Gold – Taxi

Yes, another gold. But face it: Taxi is hot.

Yes, another gold. But face it: Taxi is hot.

In what’s been a banner year, the Toronto-based agency pulled off another coup recently, scoring Canadian Tire as a client and now many are looking forward to how exactly the big shop with the boutique mentality will be able to work its magic on the retailer.

‘I’ve always felt Canadian Tire should be a seminal Canadian brand like Tim Hortons. It’s just sitting there waiting to become one of Canada’s most important brands,’ says Steve Williams, CD at Calgary’s Venture Communications. ‘They picked a great shop and if Taxi is allowed to do what they do best, within five years Canadian Tire will just be kicking ass.’

The win has been just one highlight for the agency over the year. During 2005, they opened a small Calgary office, in part to better serve client WestJet and the New York office landed key accounts like Amp’d Mobile and the College Sports Television network.
◇ ◇ ◇ ◇ ◇ ◇ ◇
# [Given request 1]
Output everything in the Taxi article from "In what’s been" down to "Sports Television network.", copied word for word.
# [Given request 2]
List every client or account of Taxi that the Taxi article names.
◇ ◇ ◇ ◇ ◇ ◇ ◇
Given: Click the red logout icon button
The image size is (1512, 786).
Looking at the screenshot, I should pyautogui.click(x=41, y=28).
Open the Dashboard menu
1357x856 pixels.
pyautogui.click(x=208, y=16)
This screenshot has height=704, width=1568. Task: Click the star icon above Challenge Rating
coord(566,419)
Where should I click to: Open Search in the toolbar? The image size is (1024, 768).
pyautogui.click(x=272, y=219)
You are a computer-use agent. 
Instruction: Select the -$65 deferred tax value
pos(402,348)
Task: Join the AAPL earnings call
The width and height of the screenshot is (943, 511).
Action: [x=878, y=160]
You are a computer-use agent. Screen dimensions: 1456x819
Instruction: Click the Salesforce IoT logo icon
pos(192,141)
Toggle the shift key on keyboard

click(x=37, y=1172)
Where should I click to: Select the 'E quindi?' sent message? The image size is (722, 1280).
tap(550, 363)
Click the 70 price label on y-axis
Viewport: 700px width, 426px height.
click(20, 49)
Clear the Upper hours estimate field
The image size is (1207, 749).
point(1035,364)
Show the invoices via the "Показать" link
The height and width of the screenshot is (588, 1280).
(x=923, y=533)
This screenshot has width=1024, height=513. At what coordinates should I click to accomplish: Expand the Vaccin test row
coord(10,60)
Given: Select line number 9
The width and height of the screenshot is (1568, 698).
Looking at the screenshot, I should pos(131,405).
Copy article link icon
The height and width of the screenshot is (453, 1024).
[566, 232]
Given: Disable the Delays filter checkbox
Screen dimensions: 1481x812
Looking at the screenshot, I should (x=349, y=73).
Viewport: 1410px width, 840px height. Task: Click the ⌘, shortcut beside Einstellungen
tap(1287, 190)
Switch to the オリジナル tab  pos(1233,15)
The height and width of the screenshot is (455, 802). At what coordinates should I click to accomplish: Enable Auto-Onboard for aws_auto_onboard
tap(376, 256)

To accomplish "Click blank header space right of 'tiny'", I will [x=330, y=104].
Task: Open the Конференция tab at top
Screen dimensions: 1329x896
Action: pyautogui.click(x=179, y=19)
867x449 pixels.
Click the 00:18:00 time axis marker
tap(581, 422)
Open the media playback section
◇ ◇ ◇ ◇ ◇ ◇ ◇
# [Correct response 1]
In what’s been a banner year, the Toronto-based agency pulled off another coup recently, scoring Canadian Tire as a client and now many are looking forward to how exactly the big shop with the boutique mentality will be able to work its magic on the retailer.

‘I’ve always felt Canadian Tire should be a seminal Canadian brand like Tim Hortons. It’s just sitting there waiting to become one of Canada’s most important brands,’ says Steve Williams, CD at Calgary’s Venture Communications. ‘They picked a great shop and if Taxi is allowed to do what they do best, within five years Canadian Tire will just be kicking ass.’

The win has been just one highlight for the agency over the year. During 2005, they opened a small Calgary office, in part to better serve client WestJet and the New York office landed key accounts like Amp’d Mobile and the College Sports Television network.

# [Correct response 2]
- Canadian Tire
- WestJet
- Amp'd Mobile
- College Sports Television network